» EXERCISE DESCRIPTION
Reproduce exactly the lines from the top of the records below through the line holding "Find Parking Spots (367, 477)".

(Records drawn from a dataset)

[Start of section]

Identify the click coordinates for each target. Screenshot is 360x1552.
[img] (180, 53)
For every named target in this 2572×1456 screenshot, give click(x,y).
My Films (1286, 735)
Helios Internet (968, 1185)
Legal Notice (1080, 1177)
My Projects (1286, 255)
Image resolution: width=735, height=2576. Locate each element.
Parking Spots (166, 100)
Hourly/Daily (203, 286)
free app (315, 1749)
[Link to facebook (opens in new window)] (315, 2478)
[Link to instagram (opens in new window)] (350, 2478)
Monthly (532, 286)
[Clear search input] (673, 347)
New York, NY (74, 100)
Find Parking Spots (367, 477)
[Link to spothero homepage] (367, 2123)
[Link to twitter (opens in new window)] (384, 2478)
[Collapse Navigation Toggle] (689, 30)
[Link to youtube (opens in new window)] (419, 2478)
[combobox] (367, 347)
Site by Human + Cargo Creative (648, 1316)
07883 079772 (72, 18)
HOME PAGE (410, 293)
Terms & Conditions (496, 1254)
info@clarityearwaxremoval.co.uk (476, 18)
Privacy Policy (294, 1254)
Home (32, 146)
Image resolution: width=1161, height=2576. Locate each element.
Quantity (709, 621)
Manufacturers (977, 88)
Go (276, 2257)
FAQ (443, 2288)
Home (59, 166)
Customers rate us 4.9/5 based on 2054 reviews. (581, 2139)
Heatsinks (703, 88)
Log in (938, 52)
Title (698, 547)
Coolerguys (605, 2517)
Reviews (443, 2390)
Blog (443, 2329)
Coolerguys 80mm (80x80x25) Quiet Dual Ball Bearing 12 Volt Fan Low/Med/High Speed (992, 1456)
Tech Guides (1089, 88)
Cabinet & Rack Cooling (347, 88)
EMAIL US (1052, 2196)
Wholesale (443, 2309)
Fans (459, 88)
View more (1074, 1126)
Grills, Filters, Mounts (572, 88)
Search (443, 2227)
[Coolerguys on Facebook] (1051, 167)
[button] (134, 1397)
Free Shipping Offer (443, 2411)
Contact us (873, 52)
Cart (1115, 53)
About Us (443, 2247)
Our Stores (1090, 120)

[End of section]

» OUTPUT OF THE EXERCISE
Identify the click coordinates for each target. Screenshot is 360x1552.
[img] (180, 53)
For every named target in this 2572×1456 screenshot, give click(x,y).
My Films (1286, 735)
Helios Internet (968, 1185)
Legal Notice (1080, 1177)
My Projects (1286, 255)
Image resolution: width=735, height=2576. Locate each element.
Parking Spots (166, 100)
Hourly/Daily (203, 286)
free app (315, 1749)
[Link to facebook (opens in new window)] (315, 2478)
[Link to instagram (opens in new window)] (350, 2478)
Monthly (532, 286)
[Clear search input] (673, 347)
New York, NY (74, 100)
Find Parking Spots (367, 477)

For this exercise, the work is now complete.